Aim of the exercise: Exclude the pictures and set down, unaltered, the lines from the one that holds "Image resolution: width=811" through the end of the data.

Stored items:
________________________

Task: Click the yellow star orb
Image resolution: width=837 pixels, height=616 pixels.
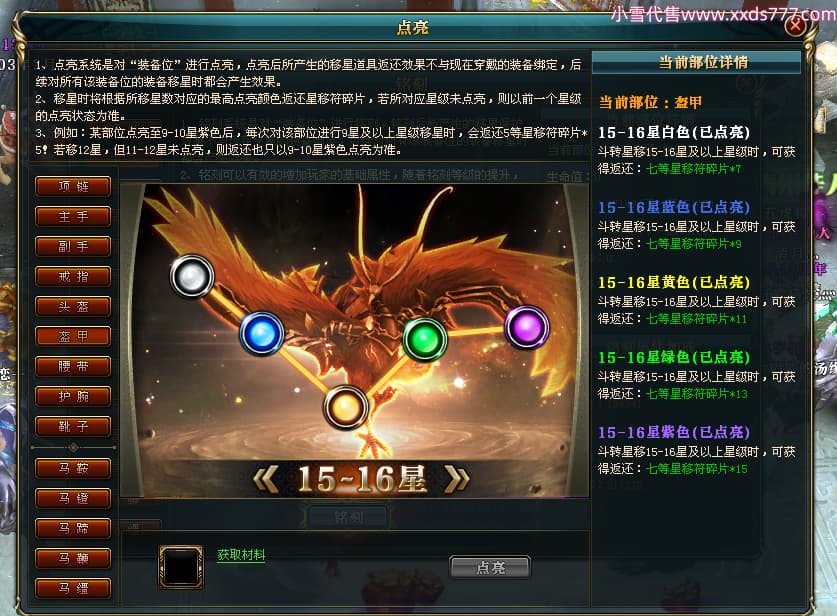Action: 345,408
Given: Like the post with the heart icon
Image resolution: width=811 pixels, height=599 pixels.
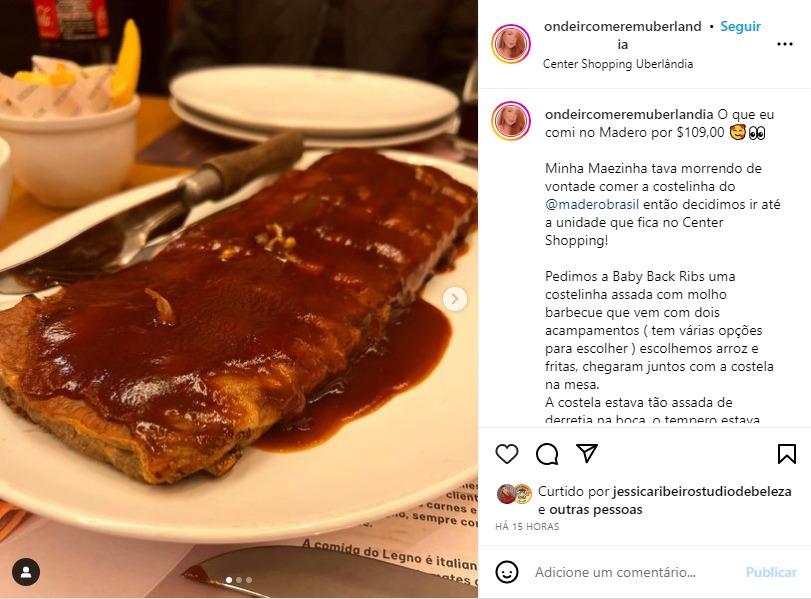Looking at the screenshot, I should (x=506, y=454).
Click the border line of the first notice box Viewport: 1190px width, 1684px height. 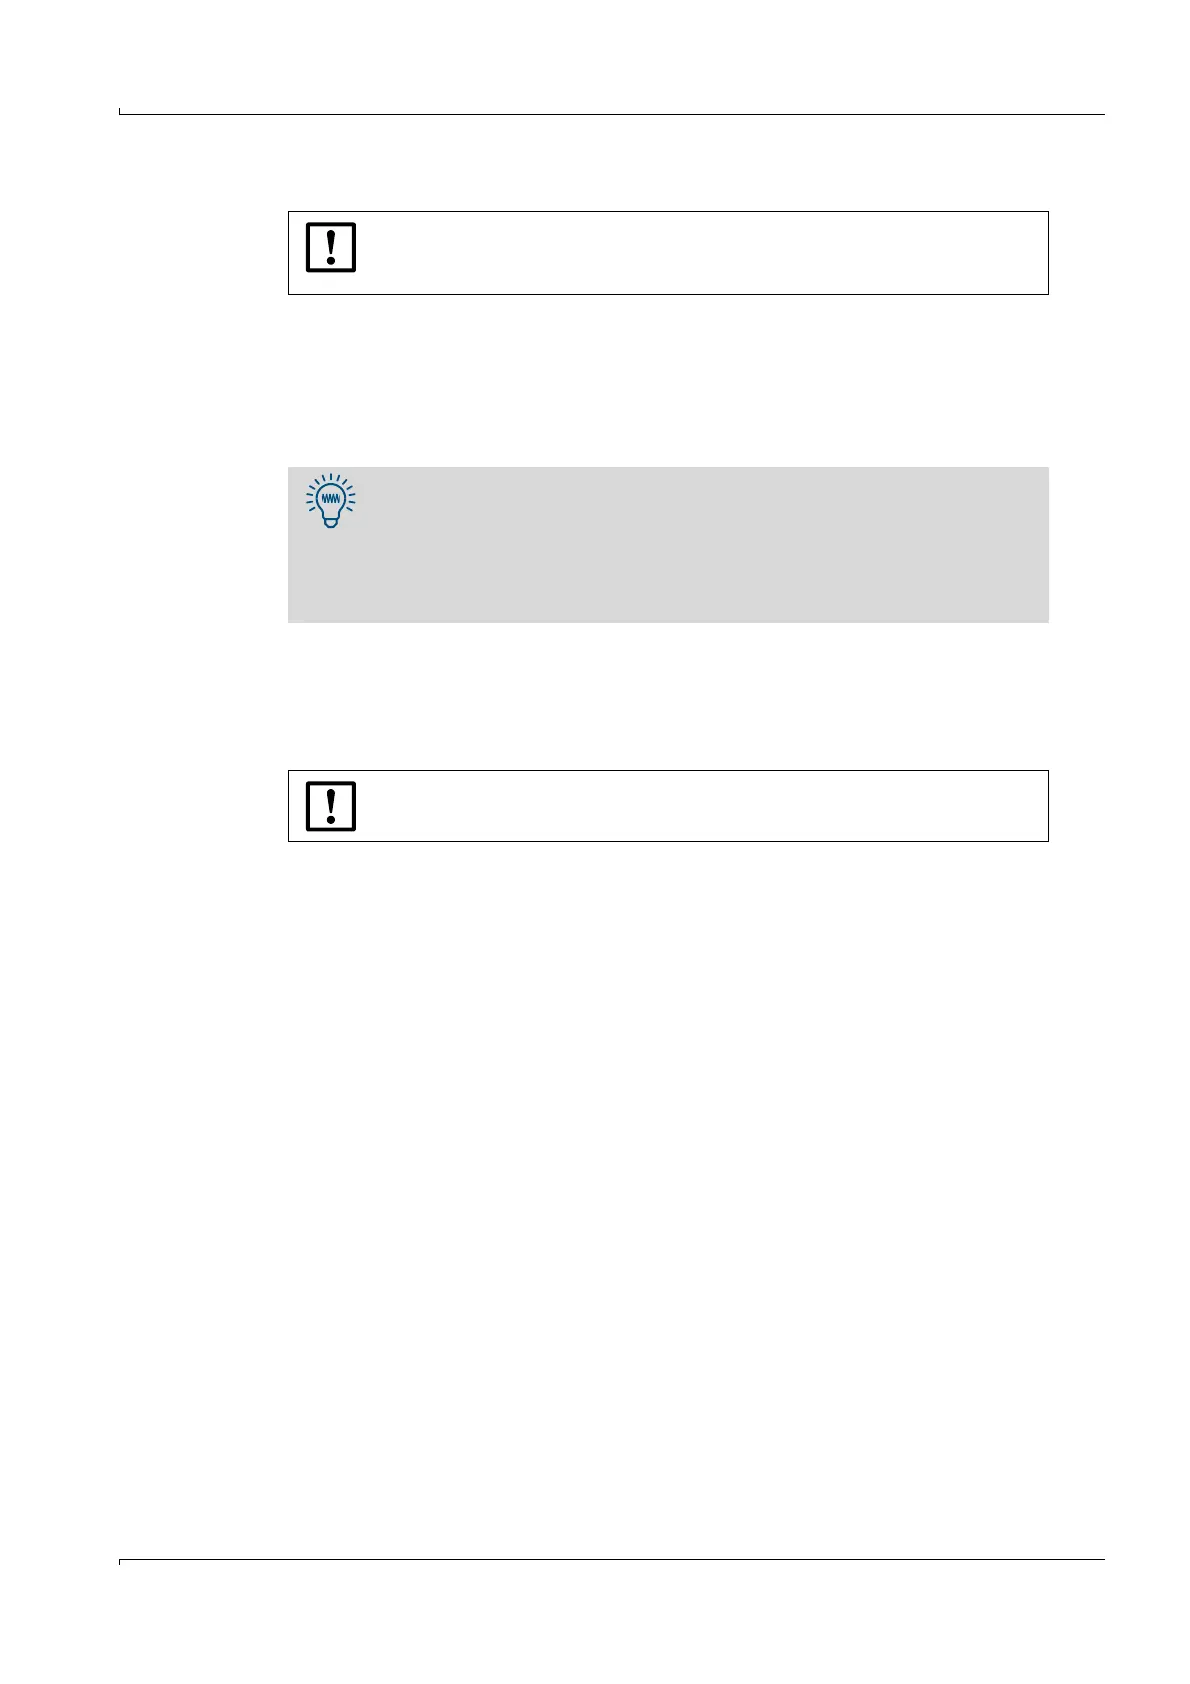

________________________

Answer section:
Image resolution: width=811 pixels, height=599 pixels.
Looking at the screenshot, I should (x=506, y=454).
Click the border line of the first notice box Viewport: 1190px width, 1684px height. 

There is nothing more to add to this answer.